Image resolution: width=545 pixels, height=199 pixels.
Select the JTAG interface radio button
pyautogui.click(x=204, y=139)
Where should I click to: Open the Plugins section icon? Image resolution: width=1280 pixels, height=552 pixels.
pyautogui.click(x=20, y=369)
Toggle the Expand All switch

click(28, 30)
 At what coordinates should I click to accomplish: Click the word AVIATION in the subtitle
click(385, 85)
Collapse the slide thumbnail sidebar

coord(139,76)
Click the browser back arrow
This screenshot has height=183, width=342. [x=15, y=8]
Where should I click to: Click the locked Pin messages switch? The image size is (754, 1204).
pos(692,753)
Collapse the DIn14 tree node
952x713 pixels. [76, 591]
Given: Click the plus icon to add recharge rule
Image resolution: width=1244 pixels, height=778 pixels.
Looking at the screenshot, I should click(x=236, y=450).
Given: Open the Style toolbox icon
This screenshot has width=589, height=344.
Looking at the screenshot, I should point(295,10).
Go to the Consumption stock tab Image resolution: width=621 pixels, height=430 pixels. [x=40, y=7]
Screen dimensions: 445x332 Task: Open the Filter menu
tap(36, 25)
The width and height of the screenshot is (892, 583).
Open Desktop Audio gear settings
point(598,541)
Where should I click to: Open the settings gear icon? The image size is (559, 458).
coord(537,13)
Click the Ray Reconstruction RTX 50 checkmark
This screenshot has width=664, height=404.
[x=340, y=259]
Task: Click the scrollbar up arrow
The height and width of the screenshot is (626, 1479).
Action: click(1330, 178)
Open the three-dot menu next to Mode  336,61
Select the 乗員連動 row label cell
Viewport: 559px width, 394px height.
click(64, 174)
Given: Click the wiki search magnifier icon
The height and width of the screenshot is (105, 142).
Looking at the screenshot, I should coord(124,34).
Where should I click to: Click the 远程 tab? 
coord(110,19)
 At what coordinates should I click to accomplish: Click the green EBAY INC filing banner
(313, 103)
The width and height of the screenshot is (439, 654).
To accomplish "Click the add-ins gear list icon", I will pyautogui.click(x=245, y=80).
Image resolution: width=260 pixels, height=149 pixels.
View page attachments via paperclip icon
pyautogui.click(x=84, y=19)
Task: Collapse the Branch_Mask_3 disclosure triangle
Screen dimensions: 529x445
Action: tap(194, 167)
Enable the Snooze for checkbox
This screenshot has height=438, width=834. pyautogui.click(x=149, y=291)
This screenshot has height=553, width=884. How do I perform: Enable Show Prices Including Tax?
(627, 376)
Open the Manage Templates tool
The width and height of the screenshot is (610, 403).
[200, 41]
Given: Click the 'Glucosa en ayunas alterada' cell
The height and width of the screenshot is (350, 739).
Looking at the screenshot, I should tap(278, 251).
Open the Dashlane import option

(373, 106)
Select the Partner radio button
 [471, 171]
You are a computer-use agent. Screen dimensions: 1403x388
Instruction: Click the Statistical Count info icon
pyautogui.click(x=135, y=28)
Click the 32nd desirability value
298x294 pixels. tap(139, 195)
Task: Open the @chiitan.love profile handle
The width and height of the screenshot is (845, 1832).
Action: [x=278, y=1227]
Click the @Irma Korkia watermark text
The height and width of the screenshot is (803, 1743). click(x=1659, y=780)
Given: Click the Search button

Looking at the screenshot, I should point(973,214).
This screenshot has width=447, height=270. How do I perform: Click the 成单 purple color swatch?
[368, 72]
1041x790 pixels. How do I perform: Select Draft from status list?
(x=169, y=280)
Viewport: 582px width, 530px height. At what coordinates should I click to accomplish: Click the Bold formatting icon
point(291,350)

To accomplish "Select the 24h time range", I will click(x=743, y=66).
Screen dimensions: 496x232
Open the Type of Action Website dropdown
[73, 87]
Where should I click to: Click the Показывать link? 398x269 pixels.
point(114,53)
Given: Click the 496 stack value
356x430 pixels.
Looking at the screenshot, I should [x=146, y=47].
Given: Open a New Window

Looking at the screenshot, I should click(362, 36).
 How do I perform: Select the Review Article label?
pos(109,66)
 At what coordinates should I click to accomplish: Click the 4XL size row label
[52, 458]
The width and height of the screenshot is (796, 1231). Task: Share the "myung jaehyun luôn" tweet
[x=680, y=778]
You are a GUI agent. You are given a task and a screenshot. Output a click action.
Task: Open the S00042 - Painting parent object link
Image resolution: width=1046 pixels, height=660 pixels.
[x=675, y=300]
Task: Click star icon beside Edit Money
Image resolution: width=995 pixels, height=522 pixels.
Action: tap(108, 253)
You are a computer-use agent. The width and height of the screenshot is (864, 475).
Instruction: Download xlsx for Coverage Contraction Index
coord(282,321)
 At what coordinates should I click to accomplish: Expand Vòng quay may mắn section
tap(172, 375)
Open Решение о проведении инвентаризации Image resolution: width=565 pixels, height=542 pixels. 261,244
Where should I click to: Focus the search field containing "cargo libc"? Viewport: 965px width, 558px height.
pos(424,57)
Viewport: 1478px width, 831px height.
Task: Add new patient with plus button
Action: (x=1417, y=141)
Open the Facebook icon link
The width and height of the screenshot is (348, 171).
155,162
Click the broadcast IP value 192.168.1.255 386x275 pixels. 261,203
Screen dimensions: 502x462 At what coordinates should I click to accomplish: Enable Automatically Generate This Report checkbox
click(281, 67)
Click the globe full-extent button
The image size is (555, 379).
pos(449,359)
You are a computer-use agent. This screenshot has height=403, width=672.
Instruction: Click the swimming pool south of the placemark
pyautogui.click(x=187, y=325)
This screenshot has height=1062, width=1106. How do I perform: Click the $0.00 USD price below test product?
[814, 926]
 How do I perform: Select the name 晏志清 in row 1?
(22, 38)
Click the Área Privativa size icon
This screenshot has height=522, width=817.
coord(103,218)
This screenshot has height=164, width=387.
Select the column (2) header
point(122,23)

• • •

- **Task directions**
Please return every line from the material above where the string "cell" occurs.

- **Answer space**
Select the 乗員連動 row label cell
Given: Click the 'Glucosa en ayunas alterada' cell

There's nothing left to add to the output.